Cette émission met en dialogue deux excellents connaisseurs de la langue française, le linguiste Bernard Cerquiglini, professeur de linguistique à l’université Paris VII, actuel recteur depuis 2007 de l’AUF, l’Agence Universitaire de la Francophonie, et notre collaborateur le lexicologue et lexicographe Jean Pruvost, professeur à l’Université de Cergy-Pontoise, fondateur de la Journée des Dictionnaires, directeur éditorial des Éditions Honoré Champion.

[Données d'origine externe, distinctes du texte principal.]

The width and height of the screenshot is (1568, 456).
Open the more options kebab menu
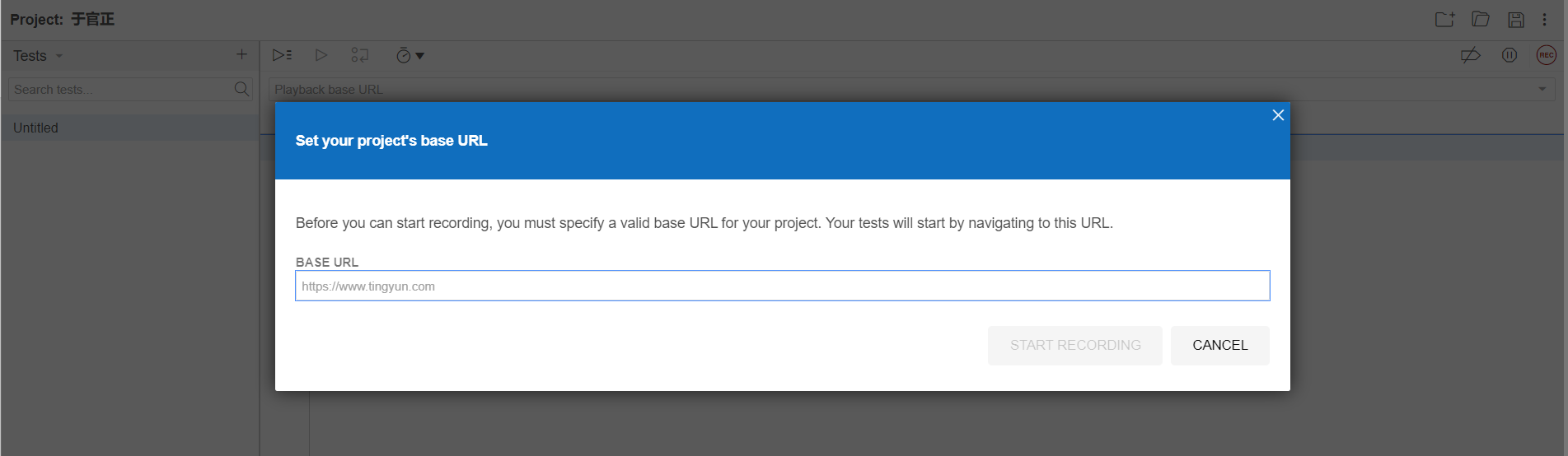(1545, 20)
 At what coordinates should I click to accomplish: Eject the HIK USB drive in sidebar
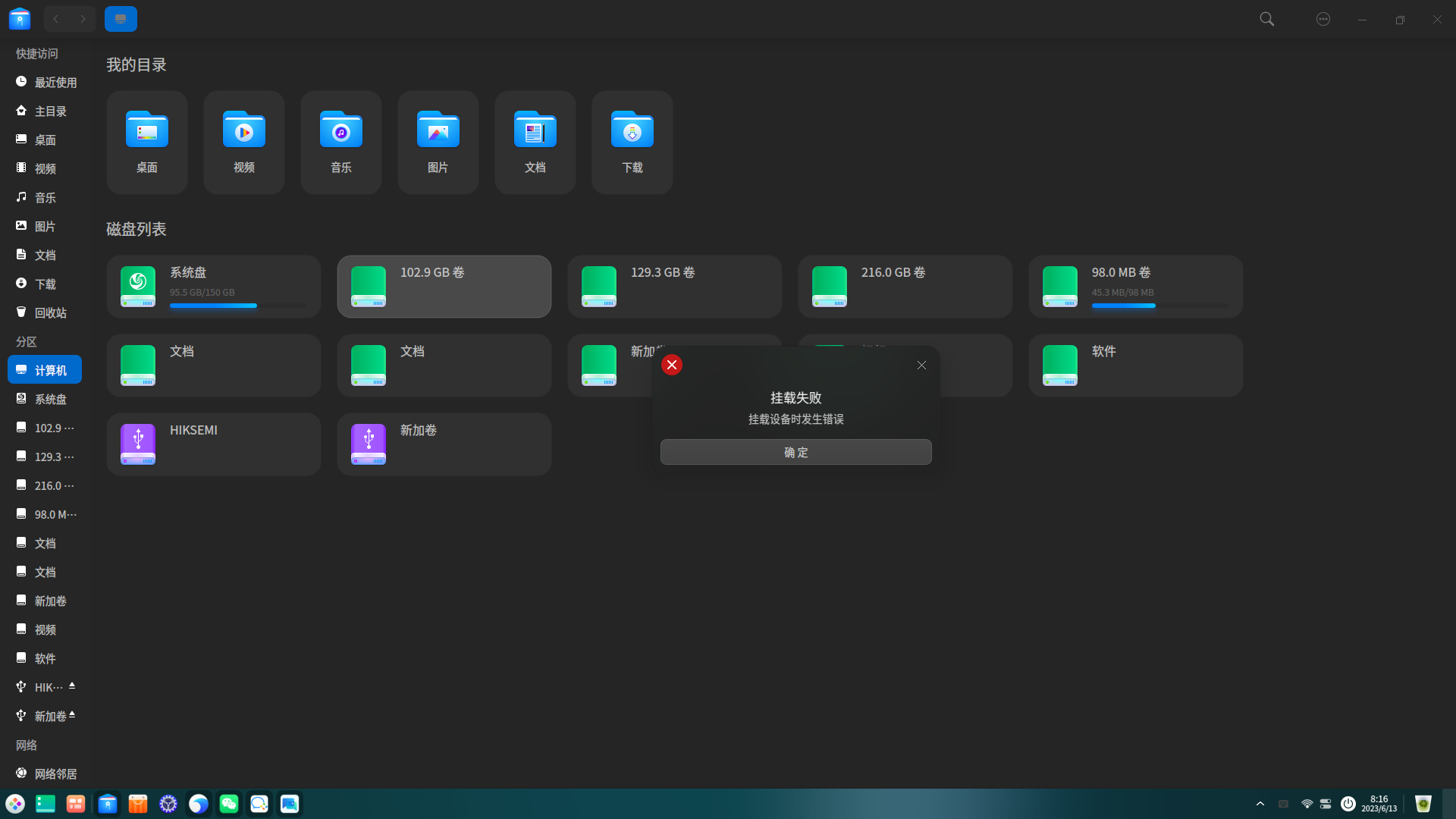(72, 686)
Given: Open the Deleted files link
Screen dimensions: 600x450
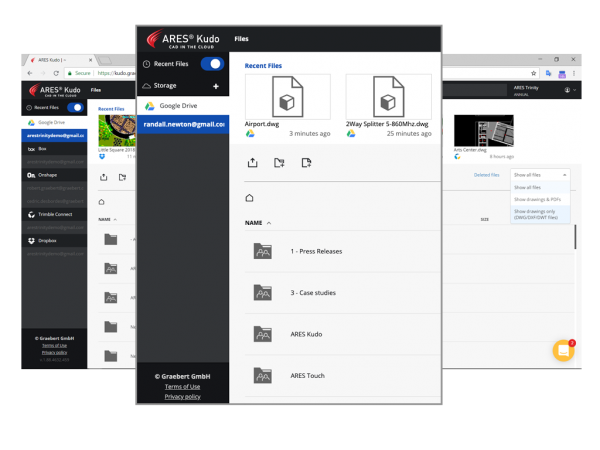Looking at the screenshot, I should coord(487,174).
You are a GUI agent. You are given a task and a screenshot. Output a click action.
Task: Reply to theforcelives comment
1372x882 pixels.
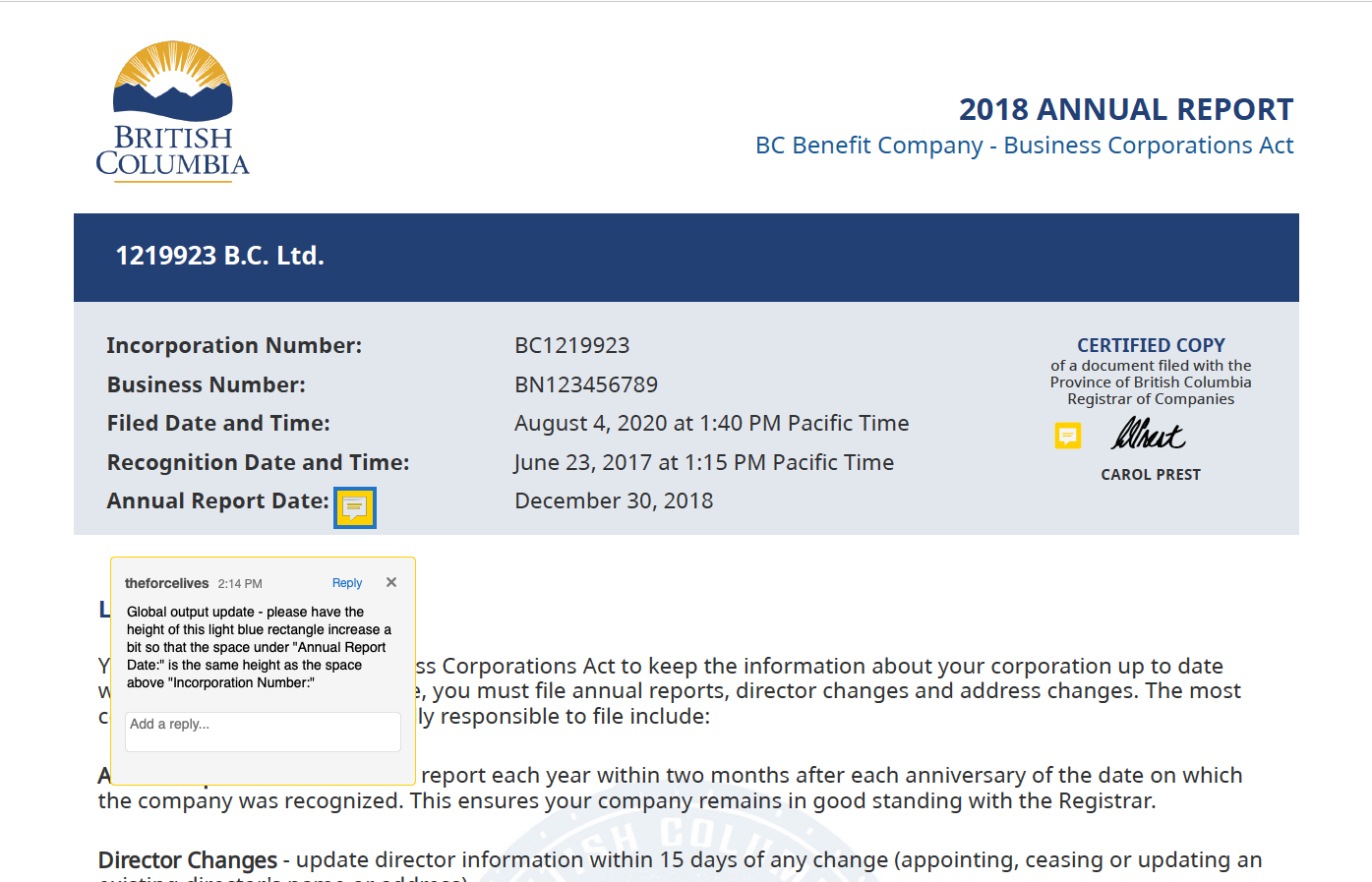(x=347, y=583)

Bernard Cerquiglini aime à évoquer ses originies italiennes et se souvient de l’époque où il faisait de la politique linguistique avec un autre linguiste, Bernard Quemada, d’ascendance espagnole. Puis notre invité raconte qu’il est né à Lyon, dans un quartier populaire, La Guillotière, habité essentiellement par des familles émigrées. Son grand-père venait de Perugia (Pérouse), car Cerquiglini est un nom de cette région. Le latin quercus s’est "dissiminé", comme disent les linguistes, en cercus et donc "Cerquiglini", c’est-à-dire le petit, tout petit chêne ! Et notre invité avoue qu’il aime Lyon, ville de gastronomie, de l’imprimerie : « Je n’oublie pas qu’à la Renaissance, le premier grammairien français à rédiger une grammaire en française s’appelait Louis Maigret (1550), qui fut un grand réformateur de l’orthographe et qui signait ses livres "Louis Maigret, lyonnais". J’aimerais bien faire comme lui mais je n’ai pas son talent ! ».

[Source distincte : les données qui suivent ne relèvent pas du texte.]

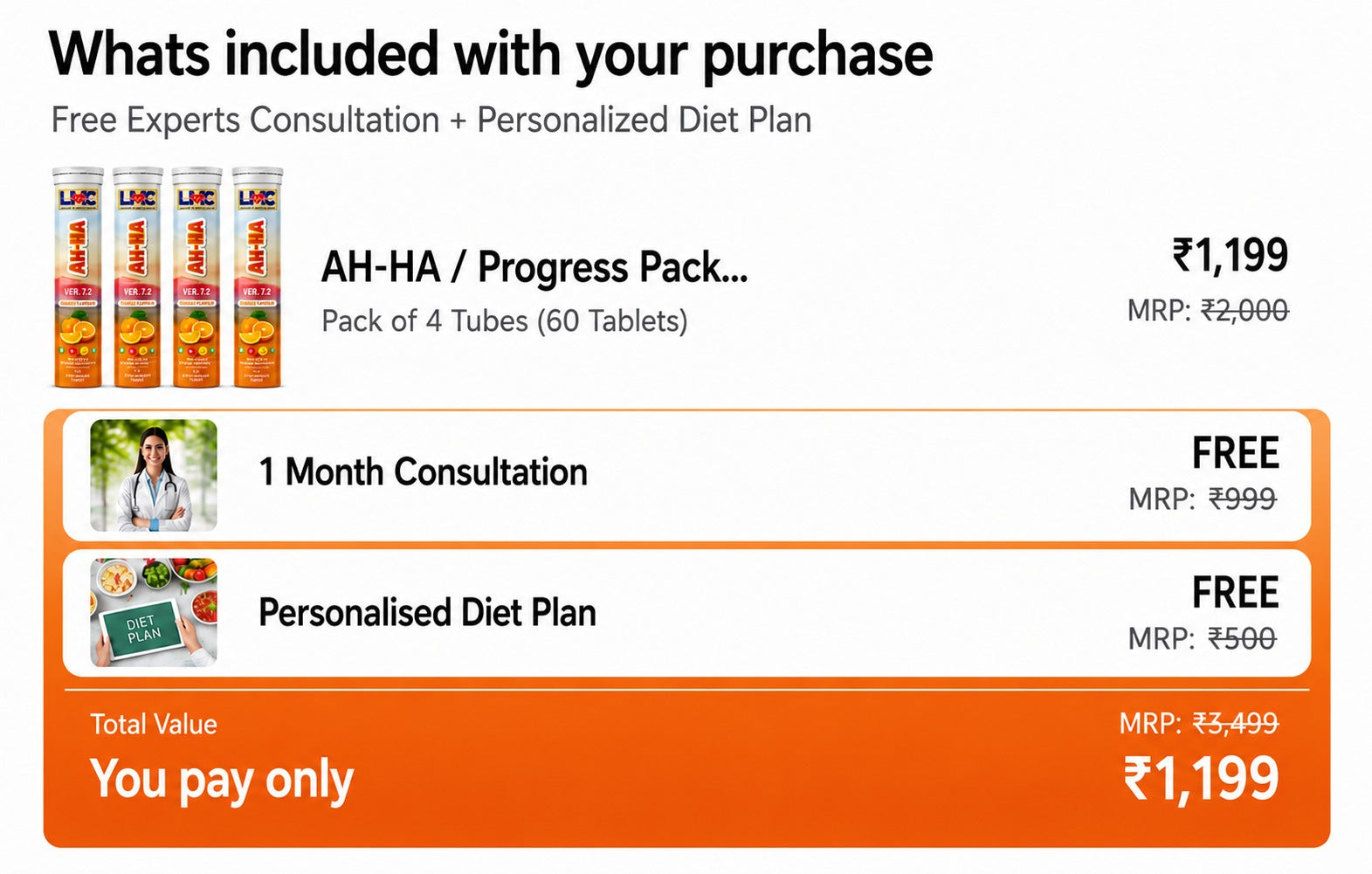Click the ₹1,199 product price
This screenshot has height=874, width=1372.
pos(1230,256)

Études au lycée Ampère, puis l’École normale de Saint-Cloud, agrégation et doctorat. Sa thèse d’État (1979) portait sur la représentation du discours dans les textes narratifs du Moyen-âge, soutenue à l’Université d’Aix-Marseille : « Oui, parce que je voulais faire ma thèse avec Jean Stéfanini, grand médiéviste et maître de linguistique, très ouvert à la linguistique moderne, et comme j’avais commencé à travailler en linguistique contemporaine avec l’école de Chomsky et que je voulais appliquer les méthodes d’Antoine Culioli à l’ancien français, et seul Stéfanini connaissait les deux, j’ai choisi cette université-là et non une parisienne. Belle occasion de donner mon "pot" de thèse sur la Montagne Sainte-Victoire ! »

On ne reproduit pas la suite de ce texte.